Work instructions: Convert the rows below into a Markdown table with two columns, No. and Line. Number each line in order and leave out blank lines.

[Exercise material start]

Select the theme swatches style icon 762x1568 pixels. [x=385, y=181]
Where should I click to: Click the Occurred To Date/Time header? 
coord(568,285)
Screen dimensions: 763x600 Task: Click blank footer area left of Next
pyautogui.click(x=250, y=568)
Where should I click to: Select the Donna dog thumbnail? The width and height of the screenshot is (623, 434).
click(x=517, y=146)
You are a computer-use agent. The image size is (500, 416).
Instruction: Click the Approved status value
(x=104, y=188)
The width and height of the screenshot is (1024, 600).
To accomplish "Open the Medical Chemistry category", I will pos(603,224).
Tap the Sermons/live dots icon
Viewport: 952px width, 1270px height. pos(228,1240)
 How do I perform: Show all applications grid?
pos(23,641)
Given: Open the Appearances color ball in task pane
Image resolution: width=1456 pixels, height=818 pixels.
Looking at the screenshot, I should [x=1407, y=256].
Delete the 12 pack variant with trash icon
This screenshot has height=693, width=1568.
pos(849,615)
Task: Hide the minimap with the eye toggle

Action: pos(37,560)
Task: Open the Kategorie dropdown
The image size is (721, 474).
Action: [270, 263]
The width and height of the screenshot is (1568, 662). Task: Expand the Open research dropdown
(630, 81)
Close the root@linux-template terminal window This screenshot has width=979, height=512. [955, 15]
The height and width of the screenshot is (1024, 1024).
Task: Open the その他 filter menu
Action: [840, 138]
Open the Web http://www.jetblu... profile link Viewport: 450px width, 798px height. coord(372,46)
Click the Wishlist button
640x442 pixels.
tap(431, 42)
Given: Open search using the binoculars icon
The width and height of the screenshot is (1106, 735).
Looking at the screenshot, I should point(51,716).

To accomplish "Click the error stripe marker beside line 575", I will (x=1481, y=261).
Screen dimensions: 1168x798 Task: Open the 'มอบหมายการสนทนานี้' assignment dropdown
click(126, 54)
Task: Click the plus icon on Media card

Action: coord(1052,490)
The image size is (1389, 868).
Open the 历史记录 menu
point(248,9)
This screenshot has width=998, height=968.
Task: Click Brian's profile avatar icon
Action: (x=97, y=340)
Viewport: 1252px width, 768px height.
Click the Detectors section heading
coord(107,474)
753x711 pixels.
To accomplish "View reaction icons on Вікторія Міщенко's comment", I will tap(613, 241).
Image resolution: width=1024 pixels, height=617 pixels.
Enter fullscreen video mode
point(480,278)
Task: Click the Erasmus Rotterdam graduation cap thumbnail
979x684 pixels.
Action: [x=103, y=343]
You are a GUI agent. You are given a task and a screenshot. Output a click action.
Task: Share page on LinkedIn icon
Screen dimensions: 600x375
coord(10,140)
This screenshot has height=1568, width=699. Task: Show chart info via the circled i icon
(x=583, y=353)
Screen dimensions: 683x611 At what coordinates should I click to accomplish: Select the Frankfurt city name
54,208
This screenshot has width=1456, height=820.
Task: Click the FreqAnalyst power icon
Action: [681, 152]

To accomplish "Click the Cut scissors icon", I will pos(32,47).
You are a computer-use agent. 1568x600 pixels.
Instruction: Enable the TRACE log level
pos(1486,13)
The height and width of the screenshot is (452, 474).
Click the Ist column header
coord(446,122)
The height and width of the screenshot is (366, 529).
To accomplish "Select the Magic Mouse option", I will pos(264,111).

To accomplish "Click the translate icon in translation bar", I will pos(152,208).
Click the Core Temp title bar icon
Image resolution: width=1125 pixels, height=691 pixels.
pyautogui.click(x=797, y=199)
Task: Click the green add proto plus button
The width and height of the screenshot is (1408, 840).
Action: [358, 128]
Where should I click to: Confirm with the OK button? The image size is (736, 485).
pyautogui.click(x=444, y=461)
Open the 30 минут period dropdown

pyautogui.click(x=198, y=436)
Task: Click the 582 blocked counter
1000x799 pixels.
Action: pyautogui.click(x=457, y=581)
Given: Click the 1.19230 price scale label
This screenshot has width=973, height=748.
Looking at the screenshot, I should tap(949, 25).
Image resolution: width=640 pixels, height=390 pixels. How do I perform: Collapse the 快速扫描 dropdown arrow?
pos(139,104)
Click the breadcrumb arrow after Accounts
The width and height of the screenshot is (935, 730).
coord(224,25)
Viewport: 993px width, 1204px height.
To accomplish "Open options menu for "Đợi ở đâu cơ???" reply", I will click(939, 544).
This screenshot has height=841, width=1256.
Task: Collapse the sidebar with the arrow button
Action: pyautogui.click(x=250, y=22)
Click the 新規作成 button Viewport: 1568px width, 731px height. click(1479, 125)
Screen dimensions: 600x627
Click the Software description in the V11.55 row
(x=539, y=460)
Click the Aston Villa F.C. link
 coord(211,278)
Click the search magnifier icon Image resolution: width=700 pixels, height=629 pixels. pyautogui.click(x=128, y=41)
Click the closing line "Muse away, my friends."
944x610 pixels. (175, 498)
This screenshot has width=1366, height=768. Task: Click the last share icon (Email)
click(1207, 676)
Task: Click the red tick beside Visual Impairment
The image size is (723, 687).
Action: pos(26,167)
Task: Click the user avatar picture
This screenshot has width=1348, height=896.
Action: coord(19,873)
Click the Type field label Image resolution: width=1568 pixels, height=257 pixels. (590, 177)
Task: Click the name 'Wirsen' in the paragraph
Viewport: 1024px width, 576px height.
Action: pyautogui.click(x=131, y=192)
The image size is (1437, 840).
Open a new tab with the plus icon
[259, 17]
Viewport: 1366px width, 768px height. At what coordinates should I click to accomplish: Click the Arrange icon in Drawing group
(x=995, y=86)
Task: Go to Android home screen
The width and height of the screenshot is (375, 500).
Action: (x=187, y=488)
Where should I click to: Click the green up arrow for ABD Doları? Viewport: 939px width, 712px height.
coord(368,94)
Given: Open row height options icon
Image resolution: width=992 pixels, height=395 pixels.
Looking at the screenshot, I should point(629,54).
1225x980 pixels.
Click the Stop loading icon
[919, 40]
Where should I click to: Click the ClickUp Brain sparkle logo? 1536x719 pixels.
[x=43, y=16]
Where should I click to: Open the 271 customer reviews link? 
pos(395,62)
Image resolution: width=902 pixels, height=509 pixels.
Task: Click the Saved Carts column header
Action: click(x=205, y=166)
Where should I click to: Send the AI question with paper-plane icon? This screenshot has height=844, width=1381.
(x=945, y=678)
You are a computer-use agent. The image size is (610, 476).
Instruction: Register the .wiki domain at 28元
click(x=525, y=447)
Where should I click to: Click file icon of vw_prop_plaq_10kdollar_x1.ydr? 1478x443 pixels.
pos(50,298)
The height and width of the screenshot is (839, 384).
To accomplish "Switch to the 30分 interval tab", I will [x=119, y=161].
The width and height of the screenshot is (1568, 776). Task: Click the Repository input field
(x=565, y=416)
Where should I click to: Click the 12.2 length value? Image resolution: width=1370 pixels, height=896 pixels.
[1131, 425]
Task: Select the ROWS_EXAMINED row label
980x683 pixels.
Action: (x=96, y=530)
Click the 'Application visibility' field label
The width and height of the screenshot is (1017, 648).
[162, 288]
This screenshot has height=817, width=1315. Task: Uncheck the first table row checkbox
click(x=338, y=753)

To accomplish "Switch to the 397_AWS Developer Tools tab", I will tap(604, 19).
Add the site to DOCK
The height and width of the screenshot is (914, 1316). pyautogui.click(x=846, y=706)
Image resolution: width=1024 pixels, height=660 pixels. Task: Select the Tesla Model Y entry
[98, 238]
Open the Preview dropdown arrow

[Exercise material end]

Exercise response:
| No. | Line |
|---|---|
| 1 | Select the theme swatches style icon 762x1568 pixels. [x=385, y=181] |
| 2 | Where should I click to: Click the Occurred To Date/Time header?  |
| 3 | coord(568,285) |
| 4 | Screen dimensions: 763x600 Task: Click blank footer area left of Next |
| 5 | pyautogui.click(x=250, y=568) |
| 6 | Where should I click to: Select the Donna dog thumbnail? The width and height of the screenshot is (623, 434). |
| 7 | click(x=517, y=146) |
| 8 | You are a computer-use agent. The image size is (500, 416). |
| 9 | Instruction: Click the Approved status value |
| 10 | (x=104, y=188) |
| 11 | The width and height of the screenshot is (1024, 600). |
| 12 | To accomplish "Open the Medical Chemistry category", I will pos(603,224). |
| 13 | Tap the Sermons/live dots icon |
| 14 | Viewport: 952px width, 1270px height. pos(228,1240) |
| 15 |  How do I perform: Show all applications grid? |
| 16 | pos(23,641) |
| 17 | Given: Open the Appearances color ball in task pane |
| 18 | Image resolution: width=1456 pixels, height=818 pixels. |
| 19 | Looking at the screenshot, I should [x=1407, y=256]. |
| 20 | Delete the 12 pack variant with trash icon |
| 21 | This screenshot has height=693, width=1568. |
| 22 | pos(849,615) |
| 23 | Task: Hide the minimap with the eye toggle |
| 24 | Action: pos(37,560) |
| 25 | Task: Open the Kategorie dropdown |
| 26 | The image size is (721, 474). |
| 27 | Action: [270, 263] |
| 28 | The width and height of the screenshot is (1568, 662). Task: Expand the Open research dropdown |
| 29 | (630, 81) |
| 30 | Close the root@linux-template terminal window This screenshot has width=979, height=512. [955, 15] |
| 31 | The height and width of the screenshot is (1024, 1024). |
| 32 | Task: Open the その他 filter menu |
| 33 | Action: [840, 138] |
| 34 | Open the Web http://www.jetblu... profile link Viewport: 450px width, 798px height. coord(372,46) |
| 35 | Click the Wishlist button |
| 36 | 640x442 pixels. |
| 37 | tap(431, 42) |
| 38 | Given: Open search using the binoculars icon |
| 39 | The width and height of the screenshot is (1106, 735). |
| 40 | Looking at the screenshot, I should point(51,716). |
| 41 | To accomplish "Click the error stripe marker beside line 575", I will (x=1481, y=261). |
| 42 | Screen dimensions: 1168x798 Task: Open the 'มอบหมายการสนทนานี้' assignment dropdown |
| 43 | click(126, 54) |
| 44 | Task: Click the plus icon on Media card |
| 45 | Action: coord(1052,490) |
| 46 | The image size is (1389, 868). |
| 47 | Open the 历史记录 menu |
| 48 | point(248,9) |
| 49 | This screenshot has width=998, height=968. |
| 50 | Task: Click Brian's profile avatar icon |
| 51 | Action: (x=97, y=340) |
| 52 | Viewport: 1252px width, 768px height. |
| 53 | Click the Detectors section heading |
| 54 | coord(107,474) |
| 55 | 753x711 pixels. |
| 56 | To accomplish "View reaction icons on Вікторія Міщенко's comment", I will tap(613, 241). |
| 57 | Image resolution: width=1024 pixels, height=617 pixels. |
| 58 | Enter fullscreen video mode |
| 59 | point(480,278) |
| 60 | Task: Click the Erasmus Rotterdam graduation cap thumbnail |
| 61 | 979x684 pixels. |
| 62 | Action: [x=103, y=343] |
| 63 | You are a GUI agent. You are given a task and a screenshot. Output a click action. |
| 64 | Task: Share page on LinkedIn icon |
| 65 | Screen dimensions: 600x375 |
| 66 | coord(10,140) |
| 67 | This screenshot has height=1568, width=699. Task: Show chart info via the circled i icon |
| 68 | (x=583, y=353) |
| 69 | Screen dimensions: 683x611 At what coordinates should I click to accomplish: Select the Frankfurt city name |
| 70 | 54,208 |
| 71 | This screenshot has width=1456, height=820. |
| 72 | Task: Click the FreqAnalyst power icon |
| 73 | Action: [681, 152] |
| 74 | To accomplish "Click the Cut scissors icon", I will pos(32,47). |
| 75 | You are a computer-use agent. 1568x600 pixels. |
| 76 | Instruction: Enable the TRACE log level |
| 77 | pos(1486,13) |
| 78 | The height and width of the screenshot is (452, 474). |
| 79 | Click the Ist column header |
| 80 | coord(446,122) |
| 81 | The height and width of the screenshot is (366, 529). |
| 82 | To accomplish "Select the Magic Mouse option", I will pos(264,111). |
| 83 | To accomplish "Click the translate icon in translation bar", I will pos(152,208). |
| 84 | Click the Core Temp title bar icon |
| 85 | Image resolution: width=1125 pixels, height=691 pixels. |
| 86 | pyautogui.click(x=797, y=199) |
| 87 | Task: Click the green add proto plus button |
| 88 | The width and height of the screenshot is (1408, 840). |
| 89 | Action: [358, 128] |
| 90 | Where should I click to: Confirm with the OK button? The image size is (736, 485). |
| 91 | pyautogui.click(x=444, y=461) |
| 92 | Open the 30 минут period dropdown |
| 93 | pyautogui.click(x=198, y=436) |
| 94 | Task: Click the 582 blocked counter |
| 95 | 1000x799 pixels. |
| 96 | Action: pyautogui.click(x=457, y=581) |
| 97 | Given: Click the 1.19230 price scale label |
| 98 | This screenshot has width=973, height=748. |
| 99 | Looking at the screenshot, I should tap(949, 25). |
| 100 | Image resolution: width=640 pixels, height=390 pixels. How do I perform: Collapse the 快速扫描 dropdown arrow? |
| 101 | pos(139,104) |
| 102 | Click the breadcrumb arrow after Accounts |
| 103 | The width and height of the screenshot is (935, 730). |
| 104 | coord(224,25) |
| 105 | Viewport: 993px width, 1204px height. |
| 106 | To accomplish "Open options menu for "Đợi ở đâu cơ???" reply", I will click(939, 544). |
| 107 | This screenshot has height=841, width=1256. |
| 108 | Task: Collapse the sidebar with the arrow button |
| 109 | Action: pyautogui.click(x=250, y=22) |
| 110 | Click the 新規作成 button Viewport: 1568px width, 731px height. click(1479, 125) |
| 111 | Screen dimensions: 600x627 |
| 112 | Click the Software description in the V11.55 row |
| 113 | (x=539, y=460) |
| 114 | Click the Aston Villa F.C. link |
| 115 |  coord(211,278) |
| 116 | Click the search magnifier icon Image resolution: width=700 pixels, height=629 pixels. pyautogui.click(x=128, y=41) |
| 117 | Click the closing line "Muse away, my friends." |
| 118 | 944x610 pixels. (175, 498) |
| 119 | This screenshot has width=1366, height=768. Task: Click the last share icon (Email) |
| 120 | click(1207, 676) |
| 121 | Task: Click the red tick beside Visual Impairment |
| 122 | The image size is (723, 687). |
| 123 | Action: pos(26,167) |
| 124 | Task: Click the user avatar picture |
| 125 | This screenshot has width=1348, height=896. |
| 126 | Action: coord(19,873) |
| 127 | Click the Type field label Image resolution: width=1568 pixels, height=257 pixels. (590, 177) |
| 128 | Task: Click the name 'Wirsen' in the paragraph |
| 129 | Viewport: 1024px width, 576px height. |
| 130 | Action: pyautogui.click(x=131, y=192) |
| 131 | The image size is (1437, 840). |
| 132 | Open a new tab with the plus icon |
| 133 | [259, 17] |
| 134 | Viewport: 1366px width, 768px height. At what coordinates should I click to accomplish: Click the Arrange icon in Drawing group |
| 135 | (x=995, y=86) |
| 136 | Task: Go to Android home screen |
| 137 | The width and height of the screenshot is (375, 500). |
| 138 | Action: (x=187, y=488) |
| 139 | Where should I click to: Click the green up arrow for ABD Doları? Viewport: 939px width, 712px height. |
| 140 | coord(368,94) |
| 141 | Given: Open row height options icon |
| 142 | Image resolution: width=992 pixels, height=395 pixels. |
| 143 | Looking at the screenshot, I should point(629,54). |
| 144 | 1225x980 pixels. |
| 145 | Click the Stop loading icon |
| 146 | [919, 40] |
| 147 | Where should I click to: Click the ClickUp Brain sparkle logo? 1536x719 pixels. |
| 148 | [x=43, y=16] |
| 149 | Where should I click to: Open the 271 customer reviews link?  |
| 150 | pos(395,62) |
| 151 | Image resolution: width=902 pixels, height=509 pixels. |
| 152 | Task: Click the Saved Carts column header |
| 153 | Action: click(x=205, y=166) |
| 154 | Where should I click to: Send the AI question with paper-plane icon? This screenshot has height=844, width=1381. |
| 155 | (x=945, y=678) |
| 156 | You are a computer-use agent. The image size is (610, 476). |
| 157 | Instruction: Register the .wiki domain at 28元 |
| 158 | click(x=525, y=447) |
| 159 | Where should I click to: Click file icon of vw_prop_plaq_10kdollar_x1.ydr? 1478x443 pixels. |
| 160 | pos(50,298) |
| 161 | The height and width of the screenshot is (839, 384). |
| 162 | To accomplish "Switch to the 30分 interval tab", I will [x=119, y=161]. |
| 163 | The width and height of the screenshot is (1568, 776). Task: Click the Repository input field |
| 164 | (x=565, y=416) |
| 165 | Where should I click to: Click the 12.2 length value? Image resolution: width=1370 pixels, height=896 pixels. |
| 166 | [1131, 425] |
| 167 | Task: Select the ROWS_EXAMINED row label |
| 168 | 980x683 pixels. |
| 169 | Action: (x=96, y=530) |
| 170 | Click the 'Application visibility' field label |
| 171 | The width and height of the screenshot is (1017, 648). |
| 172 | [162, 288] |
| 173 | This screenshot has height=817, width=1315. Task: Uncheck the first table row checkbox |
| 174 | click(x=338, y=753) |
| 175 | To accomplish "Switch to the 397_AWS Developer Tools tab", I will tap(604, 19). |
| 176 | Add the site to DOCK |
| 177 | The height and width of the screenshot is (914, 1316). pyautogui.click(x=846, y=706) |
| 178 | Image resolution: width=1024 pixels, height=660 pixels. Task: Select the Tesla Model Y entry |
| 179 | [98, 238] |
| 180 | Open the Preview dropdown arrow |